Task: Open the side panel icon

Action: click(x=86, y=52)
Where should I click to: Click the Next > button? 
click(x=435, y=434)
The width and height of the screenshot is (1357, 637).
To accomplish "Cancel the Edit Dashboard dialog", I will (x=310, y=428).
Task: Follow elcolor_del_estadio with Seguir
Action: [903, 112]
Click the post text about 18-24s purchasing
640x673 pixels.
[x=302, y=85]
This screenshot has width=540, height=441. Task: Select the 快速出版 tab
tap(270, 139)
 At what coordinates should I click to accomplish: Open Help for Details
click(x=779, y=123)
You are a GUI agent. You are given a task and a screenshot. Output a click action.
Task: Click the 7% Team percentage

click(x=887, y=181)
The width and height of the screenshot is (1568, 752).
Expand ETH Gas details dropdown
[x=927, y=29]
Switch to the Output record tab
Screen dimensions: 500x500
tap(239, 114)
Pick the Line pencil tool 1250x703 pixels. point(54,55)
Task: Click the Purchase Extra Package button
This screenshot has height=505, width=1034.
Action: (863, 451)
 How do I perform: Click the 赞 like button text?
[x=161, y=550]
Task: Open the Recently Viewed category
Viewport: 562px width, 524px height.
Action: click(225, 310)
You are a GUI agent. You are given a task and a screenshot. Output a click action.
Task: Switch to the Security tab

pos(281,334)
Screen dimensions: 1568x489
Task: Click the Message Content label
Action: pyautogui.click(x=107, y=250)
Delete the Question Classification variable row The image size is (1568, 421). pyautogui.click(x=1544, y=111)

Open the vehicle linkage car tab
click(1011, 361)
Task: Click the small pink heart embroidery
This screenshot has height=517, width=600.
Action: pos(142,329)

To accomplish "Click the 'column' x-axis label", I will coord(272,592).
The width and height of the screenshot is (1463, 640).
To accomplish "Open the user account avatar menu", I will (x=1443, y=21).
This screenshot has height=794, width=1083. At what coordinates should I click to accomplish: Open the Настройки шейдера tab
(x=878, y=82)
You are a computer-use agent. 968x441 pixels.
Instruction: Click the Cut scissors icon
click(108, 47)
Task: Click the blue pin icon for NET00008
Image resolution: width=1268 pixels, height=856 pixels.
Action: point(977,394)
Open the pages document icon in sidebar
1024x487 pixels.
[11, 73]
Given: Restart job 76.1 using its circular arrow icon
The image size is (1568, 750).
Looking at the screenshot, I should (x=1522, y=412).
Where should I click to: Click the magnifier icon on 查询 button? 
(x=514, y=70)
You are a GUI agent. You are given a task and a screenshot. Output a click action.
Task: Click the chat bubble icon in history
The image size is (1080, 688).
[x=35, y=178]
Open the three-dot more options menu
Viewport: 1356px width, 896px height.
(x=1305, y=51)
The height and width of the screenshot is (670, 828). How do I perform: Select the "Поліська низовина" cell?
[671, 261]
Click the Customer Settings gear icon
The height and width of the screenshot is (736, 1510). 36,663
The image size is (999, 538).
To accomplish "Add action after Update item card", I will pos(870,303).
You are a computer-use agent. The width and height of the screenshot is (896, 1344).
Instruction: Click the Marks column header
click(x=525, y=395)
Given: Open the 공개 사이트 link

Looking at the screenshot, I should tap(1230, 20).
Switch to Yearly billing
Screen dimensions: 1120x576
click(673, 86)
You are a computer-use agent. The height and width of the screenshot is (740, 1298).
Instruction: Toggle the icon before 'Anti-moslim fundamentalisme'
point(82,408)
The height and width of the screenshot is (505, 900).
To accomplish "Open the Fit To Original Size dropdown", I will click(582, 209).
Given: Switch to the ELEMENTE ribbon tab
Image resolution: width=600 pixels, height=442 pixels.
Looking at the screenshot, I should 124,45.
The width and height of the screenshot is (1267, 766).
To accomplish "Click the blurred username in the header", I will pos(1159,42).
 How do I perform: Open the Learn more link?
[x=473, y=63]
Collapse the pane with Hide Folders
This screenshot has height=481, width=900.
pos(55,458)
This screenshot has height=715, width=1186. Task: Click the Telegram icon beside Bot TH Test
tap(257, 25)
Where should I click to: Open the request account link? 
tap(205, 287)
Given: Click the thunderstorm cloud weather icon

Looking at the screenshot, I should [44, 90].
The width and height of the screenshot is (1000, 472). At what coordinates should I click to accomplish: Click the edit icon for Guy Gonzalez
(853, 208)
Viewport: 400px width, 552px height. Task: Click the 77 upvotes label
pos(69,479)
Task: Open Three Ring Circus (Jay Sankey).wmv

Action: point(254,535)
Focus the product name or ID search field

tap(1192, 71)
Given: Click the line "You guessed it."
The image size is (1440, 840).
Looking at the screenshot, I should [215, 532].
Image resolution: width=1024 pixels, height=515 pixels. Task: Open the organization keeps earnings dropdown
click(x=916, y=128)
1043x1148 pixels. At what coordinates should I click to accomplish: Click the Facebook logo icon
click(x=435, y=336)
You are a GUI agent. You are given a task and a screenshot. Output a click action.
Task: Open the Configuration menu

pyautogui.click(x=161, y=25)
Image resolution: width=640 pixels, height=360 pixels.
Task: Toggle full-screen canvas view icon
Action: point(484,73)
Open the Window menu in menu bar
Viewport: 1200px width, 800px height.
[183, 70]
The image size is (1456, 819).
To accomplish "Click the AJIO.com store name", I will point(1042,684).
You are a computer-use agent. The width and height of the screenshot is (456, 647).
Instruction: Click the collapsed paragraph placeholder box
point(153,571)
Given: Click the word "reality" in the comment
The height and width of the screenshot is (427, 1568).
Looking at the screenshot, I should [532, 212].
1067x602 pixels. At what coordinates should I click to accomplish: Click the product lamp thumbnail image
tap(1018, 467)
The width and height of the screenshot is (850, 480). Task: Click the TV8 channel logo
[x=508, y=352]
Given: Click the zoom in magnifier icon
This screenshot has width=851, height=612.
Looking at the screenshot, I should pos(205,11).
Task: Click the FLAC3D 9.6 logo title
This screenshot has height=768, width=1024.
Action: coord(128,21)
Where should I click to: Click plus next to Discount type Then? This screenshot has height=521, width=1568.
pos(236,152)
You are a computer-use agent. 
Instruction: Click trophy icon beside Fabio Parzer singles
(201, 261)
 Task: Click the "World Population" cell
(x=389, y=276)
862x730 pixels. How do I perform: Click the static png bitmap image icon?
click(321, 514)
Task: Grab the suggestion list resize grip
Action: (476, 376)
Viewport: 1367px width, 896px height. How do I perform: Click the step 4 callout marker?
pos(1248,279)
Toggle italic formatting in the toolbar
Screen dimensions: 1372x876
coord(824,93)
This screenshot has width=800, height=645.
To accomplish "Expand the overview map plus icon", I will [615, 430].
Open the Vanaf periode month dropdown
*****
### AIM OF THE EXERCISE
Scan the lines above, and whenever one holds the string "computer", copy it.

### PROBLEM SOLUTION
You are a computer-use agent. 968x441 pixels.
You are a computer-use agent. The width and height of the screenshot is (896, 1344).
You are a computer-use agent. The height and width of the screenshot is (740, 1298).
You are a computer-use agent. The width and height of the screenshot is (456, 647).
You are a computer-use agent. 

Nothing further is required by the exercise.